Quantitative traits are complex due to the action of multiple genes and their interactions with each other and the environment, giving rise to a continuous distribution of phenotypes. Phenology and plant architecture are examples of quantitative traits that are fundamental contributors to the adaptation of wheat. Major loci include VRN, PPD, EPS, RHT and genes from the CBF/DREB family, though there are many other minor-affect loci that are important for adaptation.
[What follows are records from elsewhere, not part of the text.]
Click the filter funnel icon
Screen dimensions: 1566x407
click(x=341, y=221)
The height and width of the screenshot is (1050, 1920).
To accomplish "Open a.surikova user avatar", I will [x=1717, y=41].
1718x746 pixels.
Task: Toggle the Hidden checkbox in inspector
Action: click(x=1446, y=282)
It is a worthy pursuit to characterise the genes that underlie these traits, and most relevant if the effect of alleles can be assessed in the growing environment that best reflects the farmer’s field. In this way, breeders can target allelic combinations for specific wheat-growing regions and farm management systems. As the global climate changes, new allelic combinations may be required for the adaptation of wheat. For breeders to deliver future adapted cultivars, expedited methods of research to understand gene pathways in relevant environments alongside development of markers for selection are required.